Step 5: Analyze Data with the TableGPT Agent¶
Finally, you can use the TableGPT Agent
to perform analysis by sending a query. The response can help determine whether retrieval-augmented generation (RAG) has provided enhanced results. Observing the returned information allows you to assess the accuracy and completeness of the generated response.
Example Code:
from datetime import date
from langchain_core.messages import HumanMessage
message = HumanMessage(content="桃酥的销售量是多少?")
_input = {
"messages": [message],
"parent_id": "some-parent-id",
"date": date.today(),
}
response = await agent.ainvoke(_input)
response["messages"]
[HumanMessage(content='桃酥的销售量是多少?', additional_kwargs={}, response_metadata={}, id='b567e1c3-8943-453c-9ebe-fa8d34cfc388'), SystemMessage(content='\nHere are some extra column information that might help you understand the dataset:\n- 产品销量表.csv:\n - {"column": 名称, "dtype": "string", "values": ["花生桃酥", ...]}\n - {"column": 销售额 , "dtype": "string", "values": [" ¥931,000.00 ", " ¥225,060.00 ", " ¥58,500.00 ", ...]}\n', additional_kwargs={'parent_id': 'some-parent-id'}, response_metadata={}, id='07fdddf4-05e8-4022-9a78-98ee3744aab2'), AIMessage(content="为了回答这个问题,我们首先需要读取文件`产品销量表.csv`,然后找到列名包含“名称”和“销售额”的列,特别是需要找到“花生桃酥”的销售量。让我们先读取数据并查看前几行。\n```python\nimport pandas as pd\n\n# 读取数据\ndf = read_df(uri='产品销量表.csv')\n\n# 显示数据框的前几行\ndf.head()\n```", additional_kwargs={'thought': '为了回答这个问题,我们首先需要读取文件`产品销量表.csv`,然后找到列名包含“名称”和“销售额”的列,特别是需要找到“花生桃酥”的销售量。让我们先读取数据并查看前几行。
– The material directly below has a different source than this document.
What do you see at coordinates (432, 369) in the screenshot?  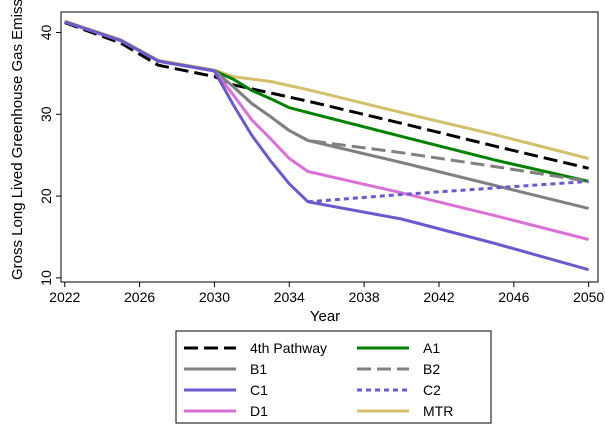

', 'action': {'tool': 'python', 'tool_input': "import pandas as pd\n\n# 读取数据\ndf = read_df(uri='产品销量表.csv')\n\n# 显示数据框的前几行\ndf.head()"}, 'parent_id': 'some-parent-id'}, response_metadata={}, id='27da6f10-2201-4349-bc23-9f7b42f34742', tool_calls=[{'name': 'python', 'args': {'query': "import pandas as pd\n\n# 读取数据\ndf = read_df(uri='产品销量表.csv')\n\n# 显示数据框的前几行\ndf.head()"}, 'id': 'be9a29de-7f5d-4010-a85b-37286ab99e86', 'type': 'tool_call'}]), ToolMessage(content=[{'type': 'text', 'text': '```pycon\n 编号 名称 单位 单价(元) 销售量 销售额 \n0 mb2033 法式面包 包 ¥7.40 305080 ¥2,257,592.00 \n1 mb2034 奶昔蛋糕 包 ¥5.80 93200 ¥540,560.00 \n2 mb2035 奶油夹心饼干 包 ¥3.10 215300 ¥667,430.00 \n3 mb2036 葱油饼 包 ¥2.20 102300 ¥225,060.00 \n4 mb2037 花生桃酥 包 ¥3.80 130000 ¥494,000.00 \n```'}], name='python', id='a48d70fd-2e01-48ee-a9a5-25dc0eec04d6', tool_call_id='be9a29de-7f5d-4010-a85b-37286ab99e86', artifact=[]), AIMessage(content='从数据中我们可以看到,“花生桃酥”的销售量为130,000包。', additional_kwargs={'parent_id': 'some-parent-id'}, response_metadata={}, id='5c5b703d-2eea-444b-a627-0828dca06df2')]
Output:
Here are some extra column information that might help you understand the dataset:
- 产品销量表.csv:
- {"column": 名称, "dtype": "string", "values": ["花生桃酥", ...]}
- {"column": 销售额 , "dtype": "string", "values": [" ¥931,000.00 ", " ¥225,060.00 ", " ¥58,500.00 ", ...]}
The output confirms that the RAG approach effectively enriches the agent's responses by incorporating dataset context. This improvement allows the agent to provide detailed, actionable insights rather than generic answers, thereby enhancing its utility for complex queries.